> [Page text]:
▬▬▬▬▬▬▬▬▬▬

Note that introducing Bio.seq now (and any relocations under this)
can (I believe) still be combined with the lower-case modules under
Python 3 idea as well. This just requires the public classes and
functions defined under Bio.Seq.* remains mirrored under Bio.Seq.*
(this means assorted Seq objects and some functions like translate).

Peter

From w.arindrarto at gmail.com  Fri Oct 26 18:43:45 2012
From: w.arindrarto at gmail.com (Wibowo Arindrarto)
Date: Sat, 27 Oct 2012 00:43:45 +0200
Subject: [Biopython-dev] Status of SearchIO
In-Reply-To: <CAKVJ-_6XT6EO9rJaJ9RJWiE7XTvtAGe4Fq54wfNmCt+Vj57gzg@mail.gmail.com>
References: <CAKVJ-_5JqiejShzbJemR2M9Qk_5KL88ayGbh3zGwWoski8DHPA@mail.gmail.com>
	<1351267084.92577.YahooMailClassic@web164001.mail.gq1.yahoo.com>
	<CAKVJ-_7XP6+30=rWfryObgJYKDXO9gts7hcUmTZfrCQbEUEbEQ@mail.gmail.com>
	<CAKVJ-_6XT6EO9rJaJ9RJWiE7XTvtAGe4Fq54wfNmCt+Vj57gzg@mail.gmail.com>
Message-ID: <CADEGkF7GLd6eEzXec-5W_U4s9F2THe0wknyYpb2ptSY6oFH1aQ@mail.gmail.com>

>>> 1. Bio.seq.search (in line with the namespace change)
>>>> 2. Bio.seqsearch (top-level module, separate from Bio.seq. This used
>>>>    to be Bio.SeqSearch, now adjusted for PEP8 compliance)
>>>> 3. Bio.search (same reasoning + explanation like Bio.seqsearch).
>>>> 4. Bio.SearchIO / Bio.searchio
>>>> 5. Bio.psearch (p for pairwise)

▬▬▬▬▬▬▬▬▬▬

> [Collected data]:
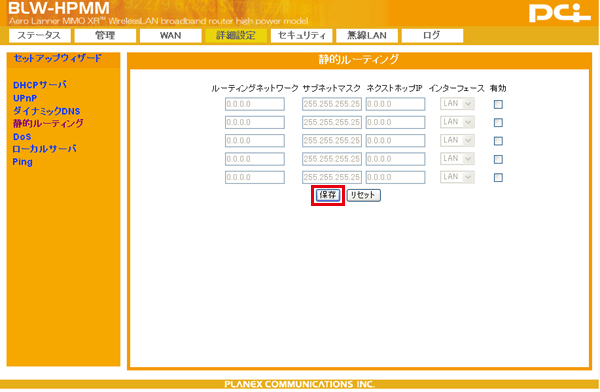
Task: Open the second row LAN interface dropdown
Action: (457, 122)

▬▬▬▬▬▬▬▬▬▬

Could you continue the Biopython mailing-list thread on naming the SearchIO module from where it stops?

> [Response to the exercise]:
>>>
>>>> If it's down to a vote, I would vote to merge this branch as
>>>> Bio.SearchIO, and perhaps lowercase it to Bio.searchio or
>>>> biopy.searchio in the Py3 lowercase branch.
>>>>
>>>> Rationale: We already follow BioPerl with SeqIO and AlignIO, and it
>>>> seems to help users. It's also Google-friendly.
>>>
>>> I would vote for Bio.seq.search.
>>
>> And would you support moving other existing Bio.SeqXXX
>> modules under Bio.seq.* as for example outlined here?:
>> http://lists.open-bio.org/pipermail/biopython-dev/2012-October/009999.html
>> If so then I think we should go with that plan.
>
> I have started exploring that idea on this new branch,
> https://github.com/peterjc/biopython/tree/bioseq
>
> Does anyone object to me applying the first commit to the master
> branch (defining the previously discussed new warning for 'beta' code)?
> https://github.com/peterjc/biopython/commit/97485d5dcf2620f7664ae46a7897c1203847538d

No objection from me for the commit :).

But I have some concerns for the SearchIO naming. I like Bio.seqsearch
best at the moment. Bio.seq.search is good, but I understand that
Bio.SearchIO will eventually contain app wrappers and code for remote
searches as well. Putting it three levels-deep doesn't feel nice to
me. As comparisons, submodules with similar features (Bio.Phylo, and
possibly Bio.AlignIO, if in the future it will be merged with
alignment app wrappers and the alignment object model) are available
under Bio.

> Note that introducing Bio.seq now (and any relocations under this)
> can (I believe) still be combined with the lower-case modules under
> Python 3 idea as well. This just requires the public classes and
> functions defined under Bio.Seq.* remains mirrored under Bio.Seq.*
> (this means assorted Seq objects and some functions like translate).
>
> Peter

regards,
Bow

From p.j.a.cock at googlemail.com  Fri Oct 26 20:54:47 2012
From: p.j.a.cock at googlemail.com (Peter Cock)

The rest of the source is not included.